ImageFor Meet Your Maker, I started off as a volunteer for Package Pick Up. It was an impromptu commitment as our group of friends were heading up to Whistler for a weekend away. We had heard through the grapevine that volunteers were needed so two of us, Hozumi and myself, jumped in for a short stint for Package Pick Up. During those 4 hours where we checked in runners and gave them some quick information on what they needed for the race the next day, Hozumi became the official sweep for the first half of the race. What transpired over the next 12 hours was as unforeseen as my 2 hour taper run turning into a 5 hour taper run. Alarm clocks rang at 5am and 3 tired people changed into running gear and sluggishly walked to the start line for 6am. For those unfamiliar, a sweep’s responsibility is to stay behind the last runner, but it also sometimes entails clearing the course of any markings. Today, it required both. Backpack strapped to Tavis, Hozumi and I pulled flags attached to thin metal poles out of the ground and signage off the course. Every so often, we would stop and unload our hands and load up the pack on Tavis’ back. My original plan was to get to 30km where there was an aid station, thinking it would be roughly 3.5 hours – a little more than planned but I was ok with it considering we were going slower than we would normally. What we didn’t plan for was the extra time and effort it took to remove markings from the course and the weight of the flags. By roughly 20km (and almost 4 hours in), Tavis and I had to let Hozumi continue without us. We finally made it back but not without a quick phone call and rescue pick up from Ron and Cat.

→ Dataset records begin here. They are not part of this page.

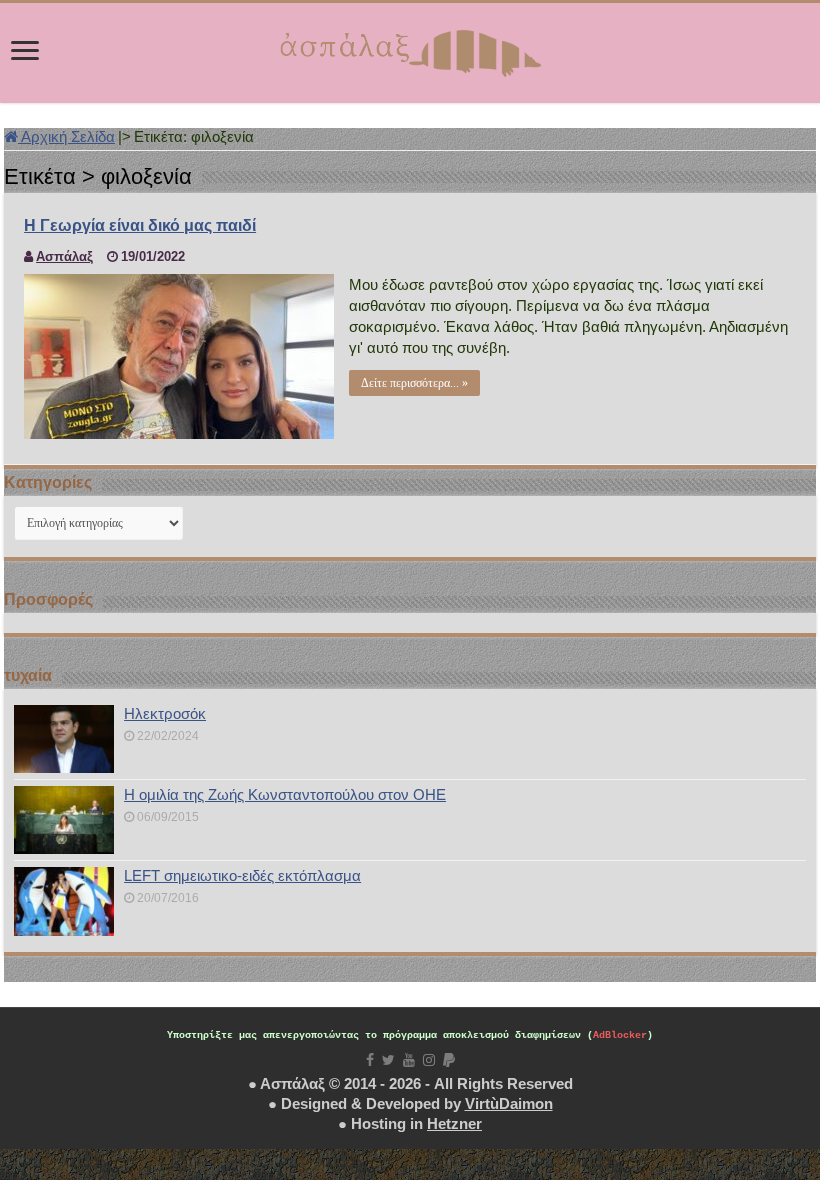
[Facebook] (370, 1060)
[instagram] (429, 1060)
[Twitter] (388, 1060)
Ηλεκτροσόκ (165, 713)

Every volunteer in an event has a certain amount of responsibility and if they care, which they often do, they will take it seriously and do the best they can. Volunteers give up their free time (and sleep!) to be there for you, the participant. Constructive feedback is extremely helpful as organizers cannot be everywhere all the time, but as you’re providing your feedback, think of those volunteers who tried to make your day the best day possible before hitting send. Or, if you find yourself thinking about giving back, get up off the couch and give back.  Nothing in this world is perfect, but a smile and a helping hand can make it grand.

From the bottom of my heart, thank you to every single volunteer in every event I’ve worked on, as well as every event I will work on. It has been, and will always be, my privilege.